__Supplied material__:
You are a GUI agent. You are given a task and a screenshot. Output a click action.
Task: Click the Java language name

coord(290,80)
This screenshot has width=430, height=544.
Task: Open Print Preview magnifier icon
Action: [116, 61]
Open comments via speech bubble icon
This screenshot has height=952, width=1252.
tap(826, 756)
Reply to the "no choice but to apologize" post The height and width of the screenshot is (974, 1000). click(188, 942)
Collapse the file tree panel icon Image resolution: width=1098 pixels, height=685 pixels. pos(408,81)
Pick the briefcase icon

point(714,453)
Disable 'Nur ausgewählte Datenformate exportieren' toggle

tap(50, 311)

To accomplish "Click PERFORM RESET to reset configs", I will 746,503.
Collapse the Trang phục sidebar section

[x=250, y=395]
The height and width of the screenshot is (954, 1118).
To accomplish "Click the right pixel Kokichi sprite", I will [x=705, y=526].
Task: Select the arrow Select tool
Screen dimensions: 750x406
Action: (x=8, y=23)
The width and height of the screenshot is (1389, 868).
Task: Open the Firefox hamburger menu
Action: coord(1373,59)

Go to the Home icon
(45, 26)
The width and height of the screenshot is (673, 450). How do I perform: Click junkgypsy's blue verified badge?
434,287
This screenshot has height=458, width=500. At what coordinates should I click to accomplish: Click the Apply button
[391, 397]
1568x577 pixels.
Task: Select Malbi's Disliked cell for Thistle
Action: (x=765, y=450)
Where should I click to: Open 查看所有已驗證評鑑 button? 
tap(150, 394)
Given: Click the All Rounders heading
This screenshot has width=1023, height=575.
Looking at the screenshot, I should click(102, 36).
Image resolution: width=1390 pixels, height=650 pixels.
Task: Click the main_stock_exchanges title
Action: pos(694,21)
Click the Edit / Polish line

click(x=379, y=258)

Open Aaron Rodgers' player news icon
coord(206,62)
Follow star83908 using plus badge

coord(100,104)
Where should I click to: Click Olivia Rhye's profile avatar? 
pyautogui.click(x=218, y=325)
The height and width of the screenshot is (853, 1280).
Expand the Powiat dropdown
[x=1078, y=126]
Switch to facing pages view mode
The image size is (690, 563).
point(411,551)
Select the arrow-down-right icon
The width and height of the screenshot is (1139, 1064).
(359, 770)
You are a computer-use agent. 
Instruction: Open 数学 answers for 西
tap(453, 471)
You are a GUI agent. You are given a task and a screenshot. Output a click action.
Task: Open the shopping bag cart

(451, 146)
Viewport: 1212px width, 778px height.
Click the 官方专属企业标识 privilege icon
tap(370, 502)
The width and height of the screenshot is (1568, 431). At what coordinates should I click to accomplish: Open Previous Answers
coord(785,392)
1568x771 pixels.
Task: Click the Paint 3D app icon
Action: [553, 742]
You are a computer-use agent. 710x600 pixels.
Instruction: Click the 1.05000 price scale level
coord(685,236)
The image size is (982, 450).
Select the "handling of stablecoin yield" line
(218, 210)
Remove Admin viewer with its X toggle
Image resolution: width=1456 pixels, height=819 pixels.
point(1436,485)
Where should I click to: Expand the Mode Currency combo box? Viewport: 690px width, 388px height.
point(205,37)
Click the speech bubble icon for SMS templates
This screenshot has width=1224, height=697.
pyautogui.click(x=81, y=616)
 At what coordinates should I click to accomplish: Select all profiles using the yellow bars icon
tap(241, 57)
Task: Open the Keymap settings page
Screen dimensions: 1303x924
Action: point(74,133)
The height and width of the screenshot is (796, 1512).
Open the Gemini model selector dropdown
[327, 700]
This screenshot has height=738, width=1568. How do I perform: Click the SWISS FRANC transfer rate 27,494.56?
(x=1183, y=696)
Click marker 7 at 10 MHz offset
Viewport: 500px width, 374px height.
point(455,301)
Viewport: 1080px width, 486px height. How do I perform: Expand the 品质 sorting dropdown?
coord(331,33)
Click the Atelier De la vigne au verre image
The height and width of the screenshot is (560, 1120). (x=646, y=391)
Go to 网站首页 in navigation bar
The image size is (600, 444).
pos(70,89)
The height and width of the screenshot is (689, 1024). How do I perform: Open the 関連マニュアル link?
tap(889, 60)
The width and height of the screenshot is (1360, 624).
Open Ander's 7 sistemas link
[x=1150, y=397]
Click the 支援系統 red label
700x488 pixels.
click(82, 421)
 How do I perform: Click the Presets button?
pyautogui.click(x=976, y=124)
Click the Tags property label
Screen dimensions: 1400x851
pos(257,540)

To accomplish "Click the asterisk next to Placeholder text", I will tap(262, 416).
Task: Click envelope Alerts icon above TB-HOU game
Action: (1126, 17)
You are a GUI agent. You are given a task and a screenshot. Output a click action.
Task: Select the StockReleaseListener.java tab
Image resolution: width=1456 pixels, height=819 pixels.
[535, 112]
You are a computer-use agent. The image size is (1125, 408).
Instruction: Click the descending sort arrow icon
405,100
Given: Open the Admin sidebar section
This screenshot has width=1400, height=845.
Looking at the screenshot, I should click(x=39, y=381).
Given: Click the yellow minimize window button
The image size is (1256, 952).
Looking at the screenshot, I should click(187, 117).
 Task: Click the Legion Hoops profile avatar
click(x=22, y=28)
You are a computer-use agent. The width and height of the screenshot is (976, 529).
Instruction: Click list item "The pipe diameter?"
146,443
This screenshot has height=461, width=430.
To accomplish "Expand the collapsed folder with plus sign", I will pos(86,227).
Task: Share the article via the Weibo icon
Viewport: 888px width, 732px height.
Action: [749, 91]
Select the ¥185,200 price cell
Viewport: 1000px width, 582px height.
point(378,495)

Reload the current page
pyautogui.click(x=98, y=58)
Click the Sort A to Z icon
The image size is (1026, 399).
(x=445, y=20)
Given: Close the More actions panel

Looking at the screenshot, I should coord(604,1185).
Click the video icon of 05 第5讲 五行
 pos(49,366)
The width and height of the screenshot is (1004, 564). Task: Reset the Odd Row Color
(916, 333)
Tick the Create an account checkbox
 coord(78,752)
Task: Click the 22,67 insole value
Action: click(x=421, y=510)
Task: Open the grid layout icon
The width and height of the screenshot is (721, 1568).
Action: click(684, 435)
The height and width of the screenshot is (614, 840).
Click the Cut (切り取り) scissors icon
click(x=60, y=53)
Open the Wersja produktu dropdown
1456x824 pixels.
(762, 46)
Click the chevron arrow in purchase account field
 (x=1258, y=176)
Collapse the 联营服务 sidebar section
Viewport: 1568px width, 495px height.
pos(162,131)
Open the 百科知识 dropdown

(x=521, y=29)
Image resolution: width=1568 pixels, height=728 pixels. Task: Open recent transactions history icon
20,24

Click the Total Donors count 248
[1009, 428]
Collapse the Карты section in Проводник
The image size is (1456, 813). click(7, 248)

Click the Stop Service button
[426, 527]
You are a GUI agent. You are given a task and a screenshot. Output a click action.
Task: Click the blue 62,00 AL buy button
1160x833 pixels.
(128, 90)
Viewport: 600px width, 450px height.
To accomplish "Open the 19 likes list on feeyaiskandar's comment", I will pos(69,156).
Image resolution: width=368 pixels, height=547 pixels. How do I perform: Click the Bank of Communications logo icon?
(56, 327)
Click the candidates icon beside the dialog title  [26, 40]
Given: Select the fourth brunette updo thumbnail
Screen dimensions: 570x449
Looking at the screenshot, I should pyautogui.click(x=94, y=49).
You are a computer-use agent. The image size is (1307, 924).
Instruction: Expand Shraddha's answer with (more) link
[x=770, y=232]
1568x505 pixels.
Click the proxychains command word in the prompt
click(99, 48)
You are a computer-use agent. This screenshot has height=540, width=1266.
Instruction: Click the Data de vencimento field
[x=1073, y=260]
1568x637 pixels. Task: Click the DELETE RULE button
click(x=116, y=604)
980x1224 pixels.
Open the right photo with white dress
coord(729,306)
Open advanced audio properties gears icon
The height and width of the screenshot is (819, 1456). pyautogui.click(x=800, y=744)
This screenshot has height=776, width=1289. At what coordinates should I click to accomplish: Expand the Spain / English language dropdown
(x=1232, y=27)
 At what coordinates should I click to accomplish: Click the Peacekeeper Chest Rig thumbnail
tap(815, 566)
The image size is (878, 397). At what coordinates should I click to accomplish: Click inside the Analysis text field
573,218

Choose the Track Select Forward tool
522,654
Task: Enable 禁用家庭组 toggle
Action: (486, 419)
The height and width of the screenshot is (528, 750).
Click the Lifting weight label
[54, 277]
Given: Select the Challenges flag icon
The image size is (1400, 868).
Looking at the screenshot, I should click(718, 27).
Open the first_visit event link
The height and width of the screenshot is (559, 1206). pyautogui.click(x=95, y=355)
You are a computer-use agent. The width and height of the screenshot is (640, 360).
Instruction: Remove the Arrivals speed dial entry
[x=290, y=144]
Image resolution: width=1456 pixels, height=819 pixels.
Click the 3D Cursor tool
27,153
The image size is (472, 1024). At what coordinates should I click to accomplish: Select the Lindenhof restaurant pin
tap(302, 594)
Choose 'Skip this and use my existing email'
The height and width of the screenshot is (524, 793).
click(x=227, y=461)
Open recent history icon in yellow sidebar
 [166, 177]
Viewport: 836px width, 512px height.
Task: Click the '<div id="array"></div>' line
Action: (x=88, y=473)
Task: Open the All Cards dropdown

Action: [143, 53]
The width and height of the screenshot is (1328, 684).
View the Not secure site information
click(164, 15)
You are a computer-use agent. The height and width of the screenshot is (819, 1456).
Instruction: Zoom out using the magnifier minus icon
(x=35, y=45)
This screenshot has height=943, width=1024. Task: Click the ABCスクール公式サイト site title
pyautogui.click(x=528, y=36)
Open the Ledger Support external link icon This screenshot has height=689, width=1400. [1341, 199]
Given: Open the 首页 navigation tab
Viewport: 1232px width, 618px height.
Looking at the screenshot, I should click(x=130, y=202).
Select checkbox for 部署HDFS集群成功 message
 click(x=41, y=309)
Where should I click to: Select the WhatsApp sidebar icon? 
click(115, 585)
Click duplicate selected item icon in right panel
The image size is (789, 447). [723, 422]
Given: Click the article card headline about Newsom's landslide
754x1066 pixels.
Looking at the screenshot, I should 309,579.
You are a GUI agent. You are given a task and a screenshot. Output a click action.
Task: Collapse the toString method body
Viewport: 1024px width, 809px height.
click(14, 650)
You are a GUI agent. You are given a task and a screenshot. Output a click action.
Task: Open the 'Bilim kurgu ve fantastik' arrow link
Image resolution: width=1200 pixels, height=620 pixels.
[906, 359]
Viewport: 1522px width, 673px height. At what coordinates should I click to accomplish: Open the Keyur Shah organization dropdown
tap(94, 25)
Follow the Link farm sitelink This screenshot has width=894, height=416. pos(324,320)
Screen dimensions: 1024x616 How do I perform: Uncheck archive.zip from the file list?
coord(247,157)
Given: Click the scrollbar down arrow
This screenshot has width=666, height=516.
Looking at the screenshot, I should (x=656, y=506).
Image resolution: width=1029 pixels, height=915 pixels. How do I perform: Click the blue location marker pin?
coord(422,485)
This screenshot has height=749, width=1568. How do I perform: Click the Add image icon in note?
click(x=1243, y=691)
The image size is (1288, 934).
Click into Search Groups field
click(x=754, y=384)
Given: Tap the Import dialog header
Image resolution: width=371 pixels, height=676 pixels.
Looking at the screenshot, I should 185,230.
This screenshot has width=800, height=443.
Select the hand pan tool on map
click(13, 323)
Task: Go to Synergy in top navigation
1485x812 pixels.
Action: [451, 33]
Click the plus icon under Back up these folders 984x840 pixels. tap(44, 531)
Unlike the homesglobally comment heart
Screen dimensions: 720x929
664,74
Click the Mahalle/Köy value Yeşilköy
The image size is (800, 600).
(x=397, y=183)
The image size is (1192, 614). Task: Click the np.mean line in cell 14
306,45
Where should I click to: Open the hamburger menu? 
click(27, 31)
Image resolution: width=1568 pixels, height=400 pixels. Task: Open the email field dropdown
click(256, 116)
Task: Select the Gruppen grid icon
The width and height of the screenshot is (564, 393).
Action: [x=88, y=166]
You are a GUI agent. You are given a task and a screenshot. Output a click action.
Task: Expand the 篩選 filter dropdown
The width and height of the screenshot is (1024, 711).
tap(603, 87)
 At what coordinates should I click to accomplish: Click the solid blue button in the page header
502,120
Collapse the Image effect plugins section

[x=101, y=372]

__What to produce__:
Please transcribe the lines of the listing above from the line containing "The height and width of the screenshot is (954, 1118)." through the line containing "tap(150, 394)", inclusive.

__Solution for this problem__:
The height and width of the screenshot is (954, 1118).
To accomplish "Click the right pixel Kokichi sprite", I will [x=705, y=526].
Task: Select the arrow Select tool
Screen dimensions: 750x406
Action: (x=8, y=23)
The width and height of the screenshot is (1389, 868).
Task: Open the Firefox hamburger menu
Action: coord(1373,59)

Go to the Home icon
(45, 26)
The width and height of the screenshot is (673, 450). How do I perform: Click junkgypsy's blue verified badge?
434,287
This screenshot has height=458, width=500. At what coordinates should I click to accomplish: Click the Apply button
[391, 397]
1568x577 pixels.
Task: Select Malbi's Disliked cell for Thistle
Action: (x=765, y=450)
Where should I click to: Open 查看所有已驗證評鑑 button? 
tap(150, 394)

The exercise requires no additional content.